[BEGIN Selection]

“Don’t limit a child to your own learning,
for she was born in another time.”
— Rabindranath Tagore
Good to see the Belfast Summit launched (Carlos Moreno is internationally influential and is a bit of a coup for them) just after the news of the likely restoration of Stormont. I hope we do get back to work.
On Good Morning Scotland (36.19) this morning I provided context for this breakdown and then agreement to anyone listening at such an early hour: not least how our last budget was in 2016.
It’s clear our problems go a lot deeper than whoever’s piece of political blackmail is currently playing live (as proxies try to deflect from the fact that both big parties are playing the exact same game).
What’s the name of that game? Beggar thy neighbour, thy own constituents (and anyone else who actually wants to get a decent job of work done to the benefit of the wider community).
There is a general lack of seriousness about getting things done. In 2006 there was not so much have a review to look at what was working, as a wholesale handing of power to control freaks.
The dynamism you expect of a normal democracy has drained from a system where there’s little space for intra communal power. When things get sticky the system collapses and concessions are sought.
Unionism has subsisted on a ‘well at least we stopped ‘themuns’ from getting anything valuable’, as though stopping a ‘weak as water’ Irish language Act was any kind of achievement.
They had their answer from their own electorate two years ago when they helped install the first Sinn Féin First Minister either by staying at home or defecting to parties on either side of the matter.
The party successfully ran campaigns on an only the DUP can stop SF for ten years. In year 15 this long run came to a humiliating halt. Yet the 2006 rule changes and their perverse incentives still exist.
Those changes superseded the original GFA rules that stated that the largest party in the largest designation should choose the First Minister, with the Deputy FM chosen from the smaller one.
The irony is that even on the 2022 result figures, there would still have been a unionist First Minister (albeit by just two seats) it’s just that it might not necessarily be a DUP First Minster.
The net result has been a trivialisation of Northern Irish politics, which would be funny if it didn’t have such a downside for so many folks relying on a well run public service.

[END Selection]
[BEGIN Data section]

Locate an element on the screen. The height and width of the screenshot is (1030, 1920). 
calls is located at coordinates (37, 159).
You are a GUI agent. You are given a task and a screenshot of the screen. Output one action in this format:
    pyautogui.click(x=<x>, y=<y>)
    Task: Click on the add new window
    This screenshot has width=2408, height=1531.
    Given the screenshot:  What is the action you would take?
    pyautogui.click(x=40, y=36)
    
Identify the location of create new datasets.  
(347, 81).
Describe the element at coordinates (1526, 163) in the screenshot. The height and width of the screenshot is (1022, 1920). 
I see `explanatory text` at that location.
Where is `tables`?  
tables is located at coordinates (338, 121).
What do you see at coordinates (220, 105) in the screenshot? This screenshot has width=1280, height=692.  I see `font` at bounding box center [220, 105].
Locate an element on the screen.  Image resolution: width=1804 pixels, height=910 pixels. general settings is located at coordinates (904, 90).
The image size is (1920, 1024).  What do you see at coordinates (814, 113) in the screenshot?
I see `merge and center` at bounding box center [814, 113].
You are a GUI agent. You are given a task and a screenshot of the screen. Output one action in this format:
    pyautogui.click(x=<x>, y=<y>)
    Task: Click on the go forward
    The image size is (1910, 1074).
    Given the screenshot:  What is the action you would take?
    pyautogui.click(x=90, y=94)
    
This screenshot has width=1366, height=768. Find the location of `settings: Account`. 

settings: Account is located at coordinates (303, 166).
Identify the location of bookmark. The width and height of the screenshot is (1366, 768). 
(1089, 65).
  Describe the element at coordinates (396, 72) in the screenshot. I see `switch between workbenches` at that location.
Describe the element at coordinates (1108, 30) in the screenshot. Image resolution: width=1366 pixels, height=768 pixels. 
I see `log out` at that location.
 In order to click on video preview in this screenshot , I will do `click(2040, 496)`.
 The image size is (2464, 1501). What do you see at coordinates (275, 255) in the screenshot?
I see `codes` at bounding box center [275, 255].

[END Data section]

## Required tasks
1. Transcribe the part of the Stormont commentary that begins at the words "It’s clear our" and ends after the words "to control freaks.".
2. Restate word for word the lines of the listing from its first line through the line containing "calls is located at coordinates (37, 159).".
The Stormont commentary and the listing have no connection to each other.

## Solutions per task
1.
It’s clear our problems go a lot deeper than whoever’s piece of political blackmail is currently playing live (as proxies try to deflect from the fact that both big parties are playing the exact same game).
What’s the name of that game? Beggar thy neighbour, thy own constituents (and anyone else who actually wants to get a decent job of work done to the benefit of the wider community).
There is a general lack of seriousness about getting things done. In 2006 there was not so much have a review to look at what was working, as a wholesale handing of power to control freaks.

2.
Locate an element on the screen. The height and width of the screenshot is (1030, 1920). 
calls is located at coordinates (37, 159).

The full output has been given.